After Losing Nearly Half Its Users In A Year, Investors Dock Zynga’s Valuation By $400 Million

It is not a good day to be Zynga, or one of its investors if you held stock in the firm yesterday. Following a decidedly negative earnings report, investors have unloaded the firm’s shares, sending them down around 15 percent in regular trading.

That loss comes after Zynga’s stock price rose in the wake of a very strong quarterly performance by Facebook. Investors had hoped that the strength of Facebook’s earnings indicated that Zynga, too, would have reported a good set of financial and user-based metrics.

It was perhaps a decent gambit, but it was utterly wrong. A small picture of the company’s decline: Zynga’s daily active user count for the quarter totaled 39 million. However, in the preceding sequential quarter, Zynga had 52 million daily active users. A year ago, that figure was 72 million.

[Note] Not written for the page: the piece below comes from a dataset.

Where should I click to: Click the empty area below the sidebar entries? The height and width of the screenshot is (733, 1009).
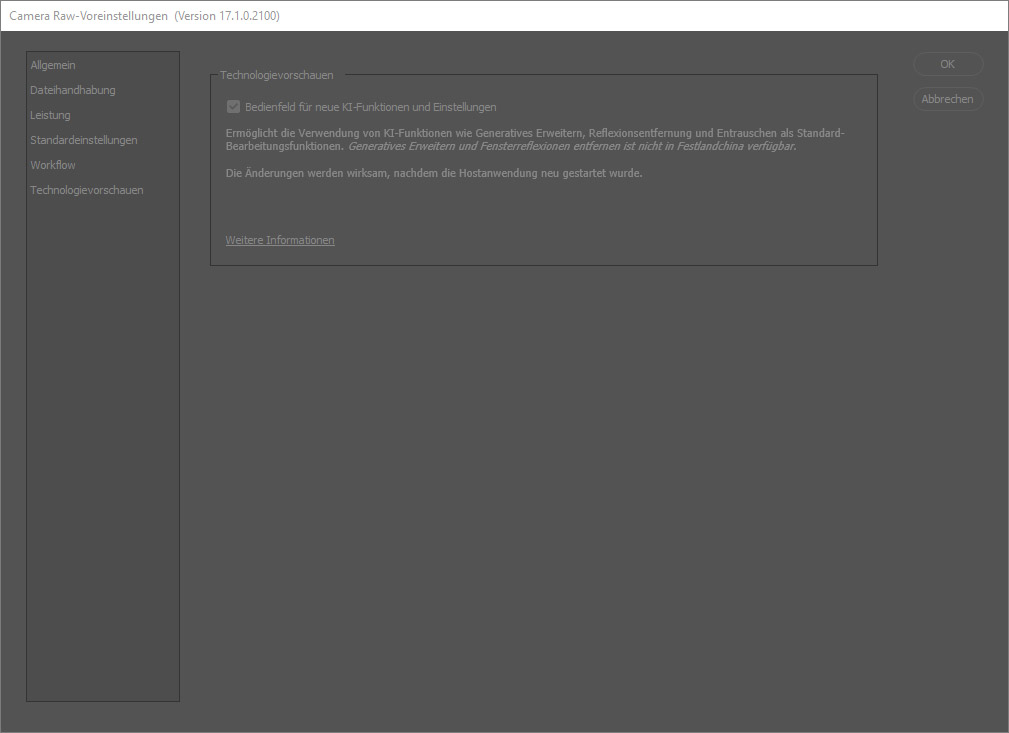[102, 450]
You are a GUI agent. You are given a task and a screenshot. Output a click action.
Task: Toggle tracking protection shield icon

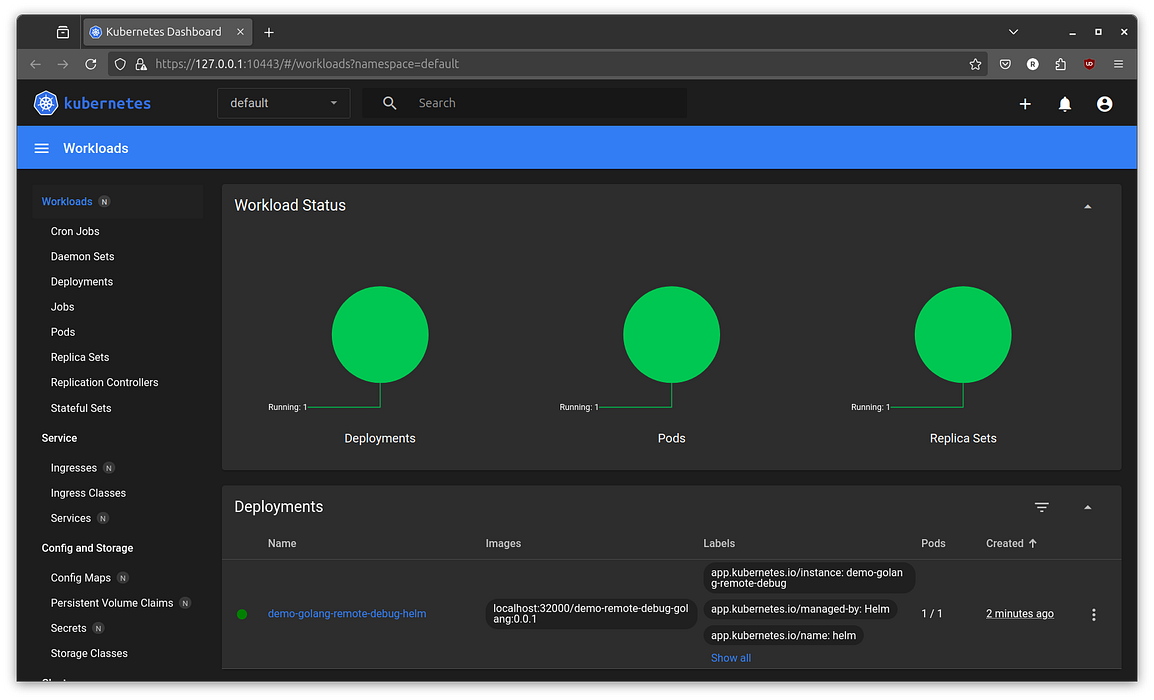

Revenue, to cite another statistic, was down by more than $100 million to $231 million. Zynga is a company in steep decline.

And the market docked its allowance. Comparing yesterday’s closing price of $3.50, Zynga’s current price of $3 is a just over a 14 percent decline. In dollar terms, Zynga today shed around $400 million of market capitalization. As you will recall, this is not the first time that Zynga has suffered from this sort of gut punch to its stock price.

This is not Zynga’s lowest point. The company’s 52 week low rests at $2.01 per share, at which point Zynga was worth less than $2 billion. Zynga’s stock peaked in March 2012 at a price of $14.69. At current tip, Zynga’s stock has declined around 80 percent since its all-time high.

Whether Zynga can pull out of its current slide is an open question. Its CEO change provided a large bump in its market valuation, sending the worth of Zynga up $300 million. Quickly, those gains have been erased, and more.

Zynga reported $1.53 billion in cash and marketable securities. The market is therefore valuing Zynga, post cash, at under $1 billion. Zing? Guh.